### GIVEN RECORDS
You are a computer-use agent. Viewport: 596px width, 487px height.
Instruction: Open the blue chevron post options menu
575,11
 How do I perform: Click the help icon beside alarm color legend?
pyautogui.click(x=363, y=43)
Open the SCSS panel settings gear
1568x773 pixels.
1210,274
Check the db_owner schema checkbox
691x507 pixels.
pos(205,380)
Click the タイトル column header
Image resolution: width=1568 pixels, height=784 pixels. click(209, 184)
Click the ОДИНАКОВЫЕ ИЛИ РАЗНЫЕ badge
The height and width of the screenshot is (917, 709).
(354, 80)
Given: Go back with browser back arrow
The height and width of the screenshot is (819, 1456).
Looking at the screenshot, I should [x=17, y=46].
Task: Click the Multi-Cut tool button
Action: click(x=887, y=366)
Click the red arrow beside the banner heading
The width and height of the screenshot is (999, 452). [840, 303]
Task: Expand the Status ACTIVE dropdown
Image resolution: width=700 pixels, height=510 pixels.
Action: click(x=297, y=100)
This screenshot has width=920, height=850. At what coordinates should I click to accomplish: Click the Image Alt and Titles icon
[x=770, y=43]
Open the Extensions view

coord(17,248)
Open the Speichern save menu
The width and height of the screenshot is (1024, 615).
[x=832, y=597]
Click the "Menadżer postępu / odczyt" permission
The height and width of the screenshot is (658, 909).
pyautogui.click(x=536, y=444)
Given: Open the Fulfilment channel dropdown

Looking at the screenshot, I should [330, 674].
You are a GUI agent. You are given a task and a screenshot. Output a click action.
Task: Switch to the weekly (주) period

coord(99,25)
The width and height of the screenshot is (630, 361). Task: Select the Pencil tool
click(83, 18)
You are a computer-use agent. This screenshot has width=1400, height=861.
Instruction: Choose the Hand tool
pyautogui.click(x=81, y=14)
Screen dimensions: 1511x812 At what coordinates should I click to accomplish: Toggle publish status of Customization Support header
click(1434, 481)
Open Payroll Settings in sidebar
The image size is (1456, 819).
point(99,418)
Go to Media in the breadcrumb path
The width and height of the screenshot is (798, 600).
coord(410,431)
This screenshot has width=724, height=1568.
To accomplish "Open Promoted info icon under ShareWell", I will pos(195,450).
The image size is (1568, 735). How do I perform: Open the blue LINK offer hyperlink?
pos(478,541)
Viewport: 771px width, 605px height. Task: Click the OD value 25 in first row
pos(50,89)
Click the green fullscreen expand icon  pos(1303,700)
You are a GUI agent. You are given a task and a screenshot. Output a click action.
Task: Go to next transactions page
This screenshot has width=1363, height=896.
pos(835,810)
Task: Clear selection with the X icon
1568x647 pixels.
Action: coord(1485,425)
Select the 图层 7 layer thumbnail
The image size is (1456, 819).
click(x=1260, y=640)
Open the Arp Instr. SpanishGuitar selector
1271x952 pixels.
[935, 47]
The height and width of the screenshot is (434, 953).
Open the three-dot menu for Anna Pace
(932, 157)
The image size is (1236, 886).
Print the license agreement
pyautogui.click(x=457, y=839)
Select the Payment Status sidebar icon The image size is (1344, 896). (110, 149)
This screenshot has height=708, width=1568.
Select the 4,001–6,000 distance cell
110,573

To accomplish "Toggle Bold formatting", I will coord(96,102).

### WHAT IS BEING ASKED
Copy the listing again from the line with "Click the ОДИНАКОВЫЕ ИЛИ РАЗНЫЕ badge" up to and including the line with "Action: click(x=297, y=100)", switching "red arrow" to "orange arrow" and keeping everything else the same.

### SOLUTION TO THE PROBLEM
Click the ОДИНАКОВЫЕ ИЛИ РАЗНЫЕ badge
The height and width of the screenshot is (917, 709).
(354, 80)
Given: Go back with browser back arrow
The height and width of the screenshot is (819, 1456).
Looking at the screenshot, I should [x=17, y=46].
Task: Click the Multi-Cut tool button
Action: click(x=887, y=366)
Click the orange arrow beside the banner heading
The width and height of the screenshot is (999, 452). [840, 303]
Task: Expand the Status ACTIVE dropdown
Image resolution: width=700 pixels, height=510 pixels.
Action: click(x=297, y=100)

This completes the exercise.